If you are interested in using the collaborative process, you will need to make this decision at the outset of the divorce. There are some preliminary procedures involved, and pursuing a collaborative divorce requires commitment from both spouses.
With this in mind, a collaborative divorce might be right for you if:
You Want to Resolve Your Divorce Amicably
One of the most important—and in many respects, the most important—considerations is your desire to resolve your divorce amicably. If you are not committed to finding a way forward that avoids the need for litigation, the collaborative divorce process might not be right for you.
In a collaborative divorce, both spouses agree in advance to work together in good faith. They commit to keeping their divorce out of court, and they agree that if they go to court, they will each need to hire a new divorce lawyer. At this stage, hiring a new lawyer will have both time costs and financial costs, and this is designed to serve as a deterrent to abandoning the spouses’ collaborative efforts.
You and Your Spouse are (At Least Generally) on the Same Page
Since both spouses need to be equally committed, it is important for both spouses to be on the same page. This doesn’t mean that they need to be in complete agreement on all aspects of their divorce (if they were, they wouldn’t need the collaborative process), but it does mean that they need to share a common interest in avoiding divorce litigation.
You Have Assets
The collaborative process is often used as a means to resolve divorces that involve significant assets and/or income. Simply put, the larger your marital estate, the more issues you have to consider during your divorce. Through the collaborative divorce process, both spouses can ensure that they have an accurate understanding of the value of their real estate and personal property, such as bank accounts, and they can formulate a property distribution strategy that addresses their respective priorities while avoiding any unnecessary adverse tax consequences.

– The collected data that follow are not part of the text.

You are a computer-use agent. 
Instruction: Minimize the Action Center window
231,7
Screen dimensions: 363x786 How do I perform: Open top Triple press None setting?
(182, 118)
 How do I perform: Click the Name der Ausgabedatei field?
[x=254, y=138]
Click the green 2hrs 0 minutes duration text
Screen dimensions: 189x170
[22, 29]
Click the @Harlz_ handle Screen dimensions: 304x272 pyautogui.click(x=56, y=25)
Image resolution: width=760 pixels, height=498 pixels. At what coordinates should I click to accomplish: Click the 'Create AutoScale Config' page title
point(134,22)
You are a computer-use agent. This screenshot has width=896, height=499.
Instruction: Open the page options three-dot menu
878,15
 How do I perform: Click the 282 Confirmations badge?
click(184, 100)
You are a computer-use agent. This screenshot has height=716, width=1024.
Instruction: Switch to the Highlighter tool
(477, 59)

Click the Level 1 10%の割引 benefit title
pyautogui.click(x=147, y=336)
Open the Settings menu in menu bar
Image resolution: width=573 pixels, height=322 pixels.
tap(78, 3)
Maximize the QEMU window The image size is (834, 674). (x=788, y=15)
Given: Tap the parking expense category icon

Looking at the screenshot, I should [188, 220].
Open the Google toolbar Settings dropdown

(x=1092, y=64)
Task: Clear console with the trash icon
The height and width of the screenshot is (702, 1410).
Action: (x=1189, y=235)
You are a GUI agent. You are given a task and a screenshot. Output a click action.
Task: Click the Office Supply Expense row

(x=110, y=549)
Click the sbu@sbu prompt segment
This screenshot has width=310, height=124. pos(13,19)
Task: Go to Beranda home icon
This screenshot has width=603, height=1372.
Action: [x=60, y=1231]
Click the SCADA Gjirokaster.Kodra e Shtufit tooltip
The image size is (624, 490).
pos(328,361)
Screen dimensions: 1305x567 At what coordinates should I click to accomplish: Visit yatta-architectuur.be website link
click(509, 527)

You Have Complex Assets Such as a Private Business or Real Estate Portfolio
The collaborative divorce process is also especially useful when dealing with complex assets such as privately-held businesses and large real estate portfolios. Along with valuing these assets, it will also be necessary to determine each spouse’s community property interest, and it will be important to make sure that the decisions made during the divorce process do not invite post-divorce disputes. While it will often make sense for divorcing spouses to part ways completely, there are circumstances in which it may make sense for both spouses to remain involved in their business or investment endeavors.
Your Privacy is Important to You
Pursuing a collaborative divorce is a good option if you want to keep your assets, income and the terms of your divorce private. While resolving your divorce through informal negotiations or mediation can also preserve your privacy, the collaborative process provides the additional protection of deterring litigation. Usually, the desire for privacy will be at least one thing that divorcing spouses have in common, and this mutual desire can help to spur open discussions and good-faith negotiations in many cases.
When Might a Collaborative Divorce Not Be the Best Option?
As we said in the introduction, while the collaborative divorce process affords a variety of benefits in the right circumstances, it isn’t appropriate for all couples. So, when might you not want to consider a collaborative divorce? Generally speaking, a collaborative divorce might not be your best option if:
- Your Divorce is Relatively Simple – While the collaborative process is well-suited to couples who have complex issues to resolve during the divorce process, it might not be worthwhile if your divorce is going to be relatively simple. If you and your spouse can resolve the issues in your divorce through private negotiation sessions and/or mediation, then you may not have a need for the collaborative process.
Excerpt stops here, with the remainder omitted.